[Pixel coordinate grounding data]
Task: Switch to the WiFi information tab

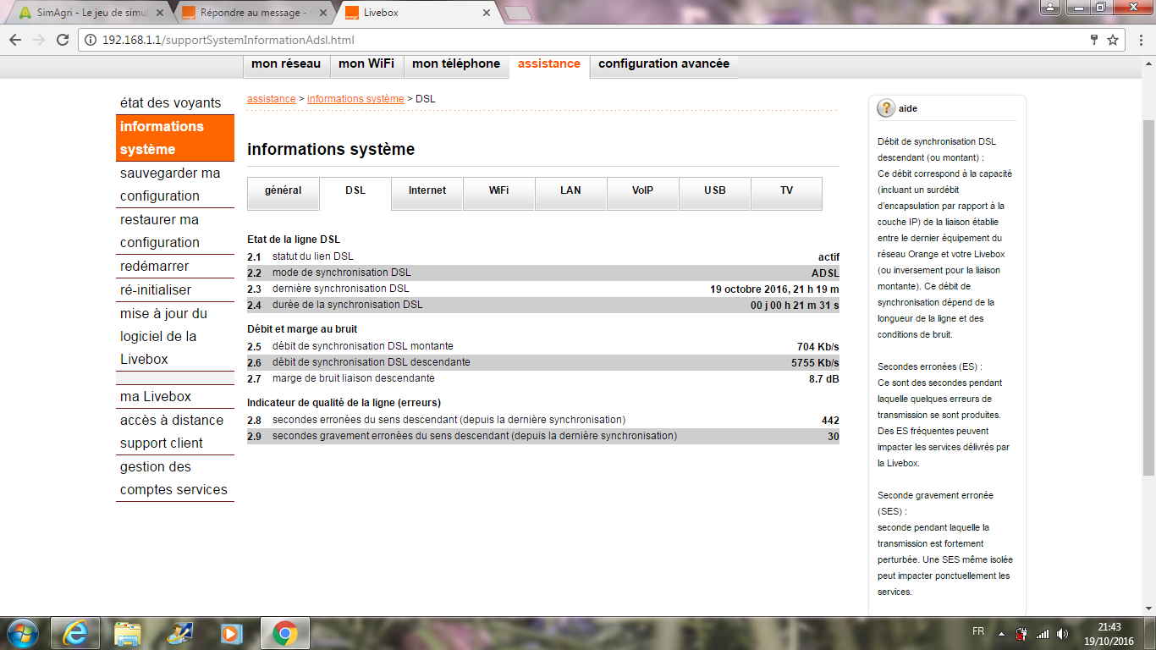Action: [498, 191]
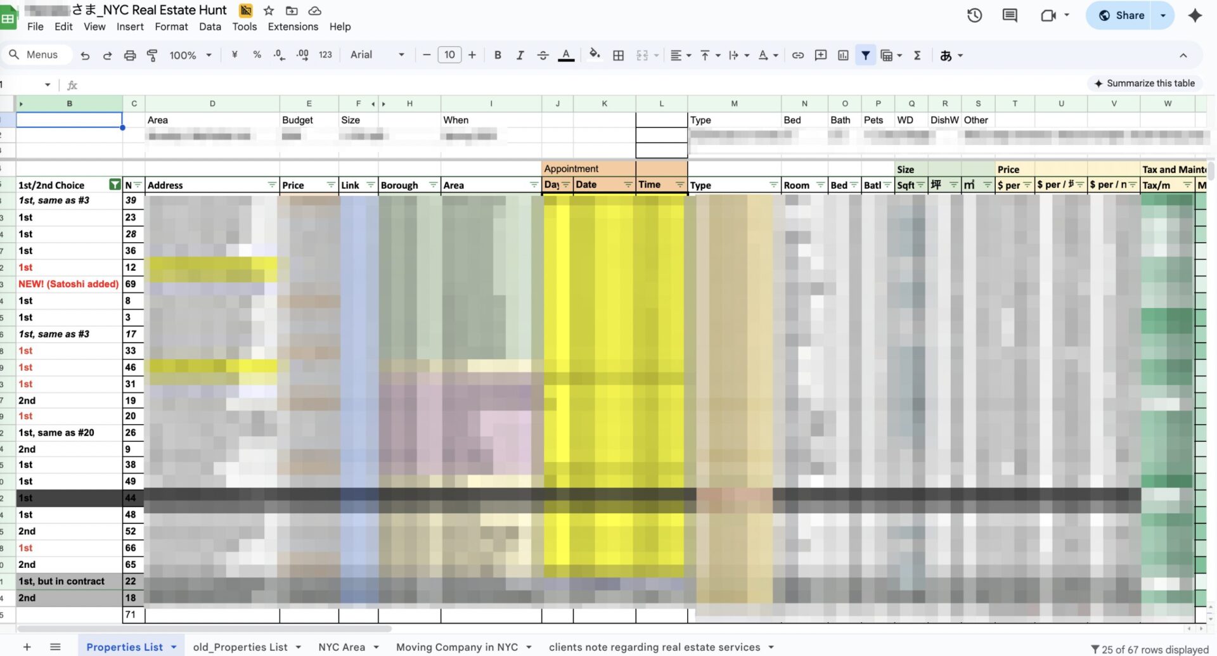This screenshot has width=1217, height=656.
Task: Click the insert link icon
Action: click(797, 55)
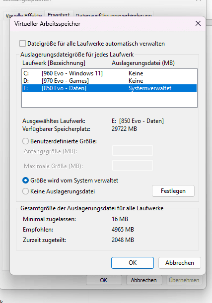Open the Erweitert tab

point(59,14)

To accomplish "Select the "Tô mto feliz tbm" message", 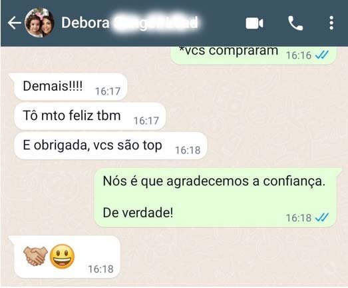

■ **EXERCISE OBJECTIVE**: The expected result is the data above in exact form, free of pictures.

■ **TASK SOLUTION**:
Task: Switch to the WiFi information tab

Action: [498, 191]
This screenshot has width=1217, height=656.
Task: Click the insert link icon
Action: click(797, 55)
Open the Erweitert tab

point(59,14)

To accomplish "Select the "Tô mto feliz tbm" message", 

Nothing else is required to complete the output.